§ WHAT IS REQUIRED
What is needed is an exact reproduction of the lines from the one that contains "This screenshot has width=1280, height=800." through the end of the data, both included and nothing else, with pictures omitted.

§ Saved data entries
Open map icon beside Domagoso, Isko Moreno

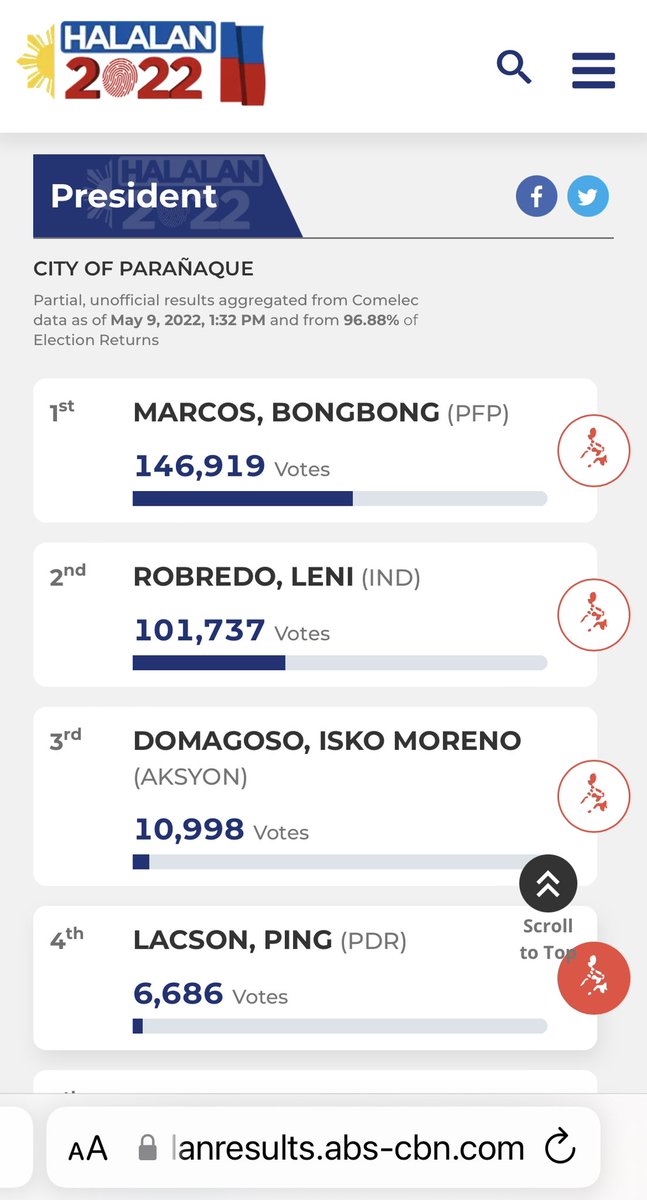pyautogui.click(x=593, y=797)
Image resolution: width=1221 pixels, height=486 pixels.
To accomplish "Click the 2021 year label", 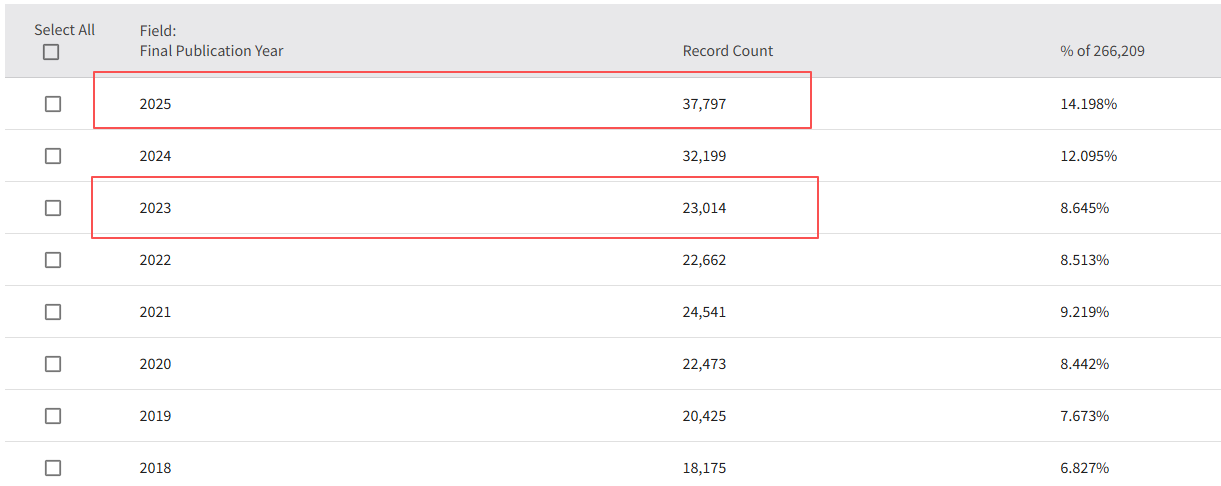I will (155, 312).
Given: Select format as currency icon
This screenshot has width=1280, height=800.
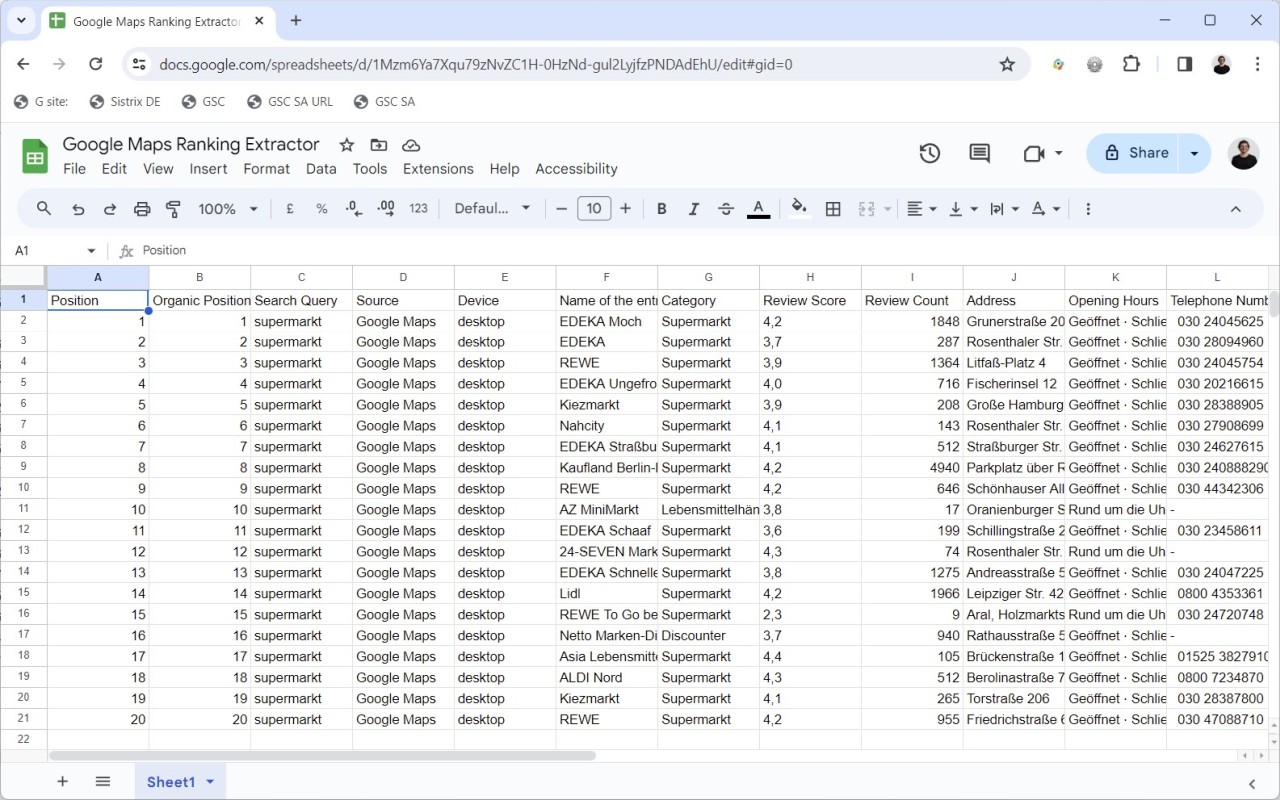Looking at the screenshot, I should point(289,209).
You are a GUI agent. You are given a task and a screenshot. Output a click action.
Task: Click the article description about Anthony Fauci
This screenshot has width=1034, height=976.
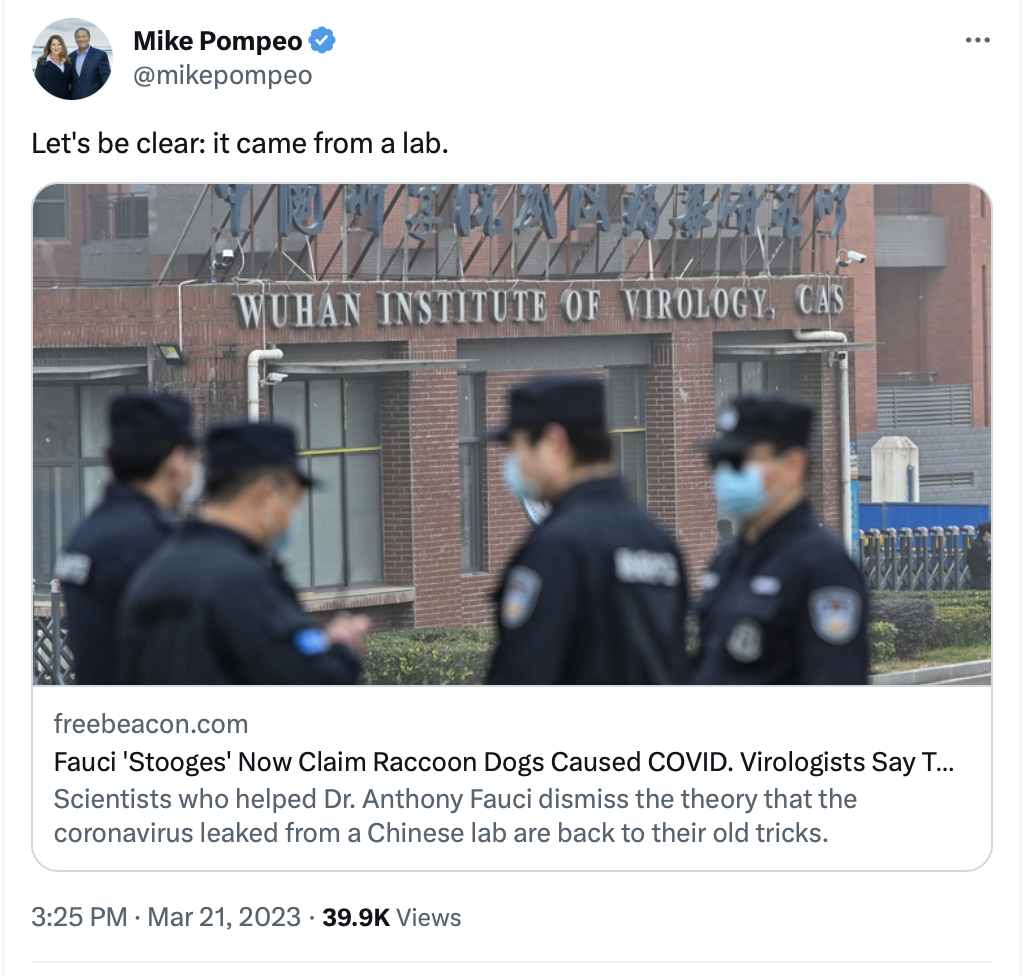(455, 816)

§ RESULT OF THE TASK
This screenshot has width=1280, height=800.
Looking at the screenshot, I should point(289,209).
You are a GUI agent. You are given a task and a screenshot. Output a click action.
Task: Click the article description about Anthony Fauci
This screenshot has width=1034, height=976.
(455, 816)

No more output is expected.